[Data excerpts]
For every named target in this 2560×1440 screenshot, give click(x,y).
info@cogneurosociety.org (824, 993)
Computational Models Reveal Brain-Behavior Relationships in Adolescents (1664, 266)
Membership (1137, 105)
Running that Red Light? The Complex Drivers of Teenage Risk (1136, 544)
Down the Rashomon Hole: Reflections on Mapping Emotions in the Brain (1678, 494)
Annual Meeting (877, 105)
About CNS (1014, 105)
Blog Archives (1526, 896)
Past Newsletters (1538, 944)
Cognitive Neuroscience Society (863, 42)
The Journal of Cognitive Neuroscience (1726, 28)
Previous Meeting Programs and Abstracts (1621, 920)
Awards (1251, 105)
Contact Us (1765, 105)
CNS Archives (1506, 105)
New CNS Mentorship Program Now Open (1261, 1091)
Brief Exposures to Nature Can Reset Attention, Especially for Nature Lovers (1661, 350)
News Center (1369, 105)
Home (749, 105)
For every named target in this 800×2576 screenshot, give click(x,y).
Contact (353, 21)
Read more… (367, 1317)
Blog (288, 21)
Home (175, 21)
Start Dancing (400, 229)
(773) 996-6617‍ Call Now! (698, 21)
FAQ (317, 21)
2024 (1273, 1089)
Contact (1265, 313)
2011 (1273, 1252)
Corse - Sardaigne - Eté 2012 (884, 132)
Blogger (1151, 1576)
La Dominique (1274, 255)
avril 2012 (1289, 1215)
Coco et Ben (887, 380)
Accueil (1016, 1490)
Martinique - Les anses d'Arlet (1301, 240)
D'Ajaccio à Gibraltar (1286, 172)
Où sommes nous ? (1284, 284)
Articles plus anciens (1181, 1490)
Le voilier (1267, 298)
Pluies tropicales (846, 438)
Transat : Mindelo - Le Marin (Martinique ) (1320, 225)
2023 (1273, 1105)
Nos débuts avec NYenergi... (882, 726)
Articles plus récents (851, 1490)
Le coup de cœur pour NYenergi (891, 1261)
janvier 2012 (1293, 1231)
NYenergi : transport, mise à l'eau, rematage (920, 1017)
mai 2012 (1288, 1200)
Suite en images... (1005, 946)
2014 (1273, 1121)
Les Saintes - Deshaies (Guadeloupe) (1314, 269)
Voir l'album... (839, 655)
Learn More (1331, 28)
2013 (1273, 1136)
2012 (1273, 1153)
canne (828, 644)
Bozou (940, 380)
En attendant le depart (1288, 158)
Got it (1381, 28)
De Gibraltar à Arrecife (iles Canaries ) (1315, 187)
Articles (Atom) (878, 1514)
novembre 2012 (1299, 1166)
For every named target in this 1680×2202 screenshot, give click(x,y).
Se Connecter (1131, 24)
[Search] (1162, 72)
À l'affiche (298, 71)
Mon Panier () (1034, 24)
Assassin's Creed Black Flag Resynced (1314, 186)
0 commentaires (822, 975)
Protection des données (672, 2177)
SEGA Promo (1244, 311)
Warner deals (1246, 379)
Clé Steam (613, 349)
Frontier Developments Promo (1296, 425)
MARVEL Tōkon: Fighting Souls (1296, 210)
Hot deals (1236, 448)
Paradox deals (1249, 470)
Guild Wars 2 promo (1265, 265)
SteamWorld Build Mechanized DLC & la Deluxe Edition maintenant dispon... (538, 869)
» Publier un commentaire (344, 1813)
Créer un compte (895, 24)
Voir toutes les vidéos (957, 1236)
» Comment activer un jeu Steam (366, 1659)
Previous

#### WHAT YOU HAVE TO DO:
Retype only the stretch of lines above starting at the one with "Home (749, 105)" and stopping at the one with "2011 (1273, 1252)", exactly as written, with both kept.

#### EXPECTED ANSWER:
Home (749, 105)
For every named target in this 800×2576 screenshot, give click(x,y).
Contact (353, 21)
Read more… (367, 1317)
Blog (288, 21)
Home (175, 21)
Start Dancing (400, 229)
(773) 996-6617‍ Call Now! (698, 21)
FAQ (317, 21)
2024 (1273, 1089)
Contact (1265, 313)
2011 (1273, 1252)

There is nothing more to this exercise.